Kitty's Kountry Rankings are below, with a description of how they are kompiled. This week, as every week, I give out Encomiums to countries which have done Good Things, and award Execrations for countries which according to my highly personal and partial views have done Bad Things.

According to the World Trade Organization's definition, "dumping" occurs "when goods are exported at a price less than their normal value, generally meaning they are exported for less than they are sold in the domestic market or third-country markets, or at less than production cost." If a country feels that a domestic industry is under threat because it can't compete with foreign products dumped into its market, then it is within its rights under world trade rules to slap anti-dumping taxes on the offending imports to even up the competitive playing field, as Vietnam has just done for the first time on steel products from China and other countries in the region. Fair enough you might say. A Government that stood by and watched an industry crumble without intervening in some way wouldn't be in power for very long. Except that I find the whole concept of "dumping" quite mystifying. In this case it implies whole industries across national boundaries have conspired to drive Vietnam's steel makers out of business. I find that very hard to believe. And companies that sold their products at below-cost prices for a sustained period of time aren't going to be in business for very long. Isn't the whole purpose of the framework of world trade rules supposed to reward the most efficient producers and drive down prices? Vietnam is by no means the only country to have resorted to anti-dumping taxes recently; the European Union and the United States are among the worst offenders. But ultimately the ones that lose out as a result of anti-dumping duties are consumers who have to pay higher prices for goods.

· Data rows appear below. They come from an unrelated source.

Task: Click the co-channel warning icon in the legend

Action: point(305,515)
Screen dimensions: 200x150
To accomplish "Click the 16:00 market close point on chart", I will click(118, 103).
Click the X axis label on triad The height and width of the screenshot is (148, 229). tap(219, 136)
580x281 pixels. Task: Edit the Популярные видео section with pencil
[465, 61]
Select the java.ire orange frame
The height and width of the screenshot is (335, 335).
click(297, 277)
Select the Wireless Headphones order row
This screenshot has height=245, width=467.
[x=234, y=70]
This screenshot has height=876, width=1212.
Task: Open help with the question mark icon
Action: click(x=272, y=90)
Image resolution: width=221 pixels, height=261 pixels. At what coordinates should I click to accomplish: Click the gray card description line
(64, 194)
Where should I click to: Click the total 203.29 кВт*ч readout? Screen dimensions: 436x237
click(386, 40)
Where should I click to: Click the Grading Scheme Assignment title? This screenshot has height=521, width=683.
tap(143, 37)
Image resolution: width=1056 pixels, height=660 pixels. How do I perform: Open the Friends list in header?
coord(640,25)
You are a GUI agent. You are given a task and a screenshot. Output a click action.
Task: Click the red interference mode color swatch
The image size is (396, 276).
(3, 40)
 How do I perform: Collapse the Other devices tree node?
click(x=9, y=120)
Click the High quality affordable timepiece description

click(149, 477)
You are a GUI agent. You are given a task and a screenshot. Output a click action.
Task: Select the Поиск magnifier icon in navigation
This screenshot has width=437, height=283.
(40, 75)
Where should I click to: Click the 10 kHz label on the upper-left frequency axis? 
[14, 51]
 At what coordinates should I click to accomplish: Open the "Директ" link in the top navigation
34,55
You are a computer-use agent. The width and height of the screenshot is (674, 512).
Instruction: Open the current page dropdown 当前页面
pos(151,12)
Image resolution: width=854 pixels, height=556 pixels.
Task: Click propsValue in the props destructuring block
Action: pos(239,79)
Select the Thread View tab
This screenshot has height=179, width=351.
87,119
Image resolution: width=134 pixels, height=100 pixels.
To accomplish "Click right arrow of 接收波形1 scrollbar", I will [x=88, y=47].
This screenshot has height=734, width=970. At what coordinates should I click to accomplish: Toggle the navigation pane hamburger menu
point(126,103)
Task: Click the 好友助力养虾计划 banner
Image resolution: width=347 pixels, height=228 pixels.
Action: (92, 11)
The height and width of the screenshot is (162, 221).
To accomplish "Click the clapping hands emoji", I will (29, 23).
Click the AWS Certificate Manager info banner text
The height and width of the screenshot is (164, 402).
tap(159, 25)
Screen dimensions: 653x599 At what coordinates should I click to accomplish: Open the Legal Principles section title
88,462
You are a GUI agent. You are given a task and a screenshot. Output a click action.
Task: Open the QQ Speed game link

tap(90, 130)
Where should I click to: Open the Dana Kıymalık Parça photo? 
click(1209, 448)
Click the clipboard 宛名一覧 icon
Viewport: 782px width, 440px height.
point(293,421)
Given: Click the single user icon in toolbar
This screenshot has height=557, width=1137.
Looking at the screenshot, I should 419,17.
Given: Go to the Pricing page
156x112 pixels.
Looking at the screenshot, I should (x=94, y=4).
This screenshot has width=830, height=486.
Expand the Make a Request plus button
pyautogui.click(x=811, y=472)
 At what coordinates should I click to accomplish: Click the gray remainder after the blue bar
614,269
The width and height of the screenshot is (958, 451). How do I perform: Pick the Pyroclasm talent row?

We all know that small businesses are the life-blood of most economies. Large companies are of course important too in terms of the number of people they employ and the amount of taxes they pay into the system through profit and employment taxes. But large companies typically only constitute about 10 percent of the overall total of active businesses in an economy. Yet starting a company from scratch is still fraught with risk, and few successful entrepreneurs will get things right first time around. It is also a sad fact that while many governments claim to be on the side of the small business woman, they are often the ones preventing them from growing through unrealistic regulatory requirements and tax demands. Cash flow is vital in the early stages of a business, but too often it is absorbed by taxes. Lots of governments allow start-ups and small businesses to pay lower rates of income tax, but the Philippines could go a welcome step further with proposals to abolish national and local taxes for start-ups for the first two years of their life. Doubtless the Philippines Bureau of Internal Revenue is hoping the parliamentary bill is defeated. The Philippines is trying to raise its tax-to-GDP ratio and the Revenue is under pressure to collect more in tax from its citizens and businesses rather than less. But over the long-term surely this scheme will help rather than hinder these goals. If more businesses survive the crucial early stages of their existence, higher numbers than usual will go on to be profitable and pay taxes. Unfortunately, few governments have the courage to look long-term these days.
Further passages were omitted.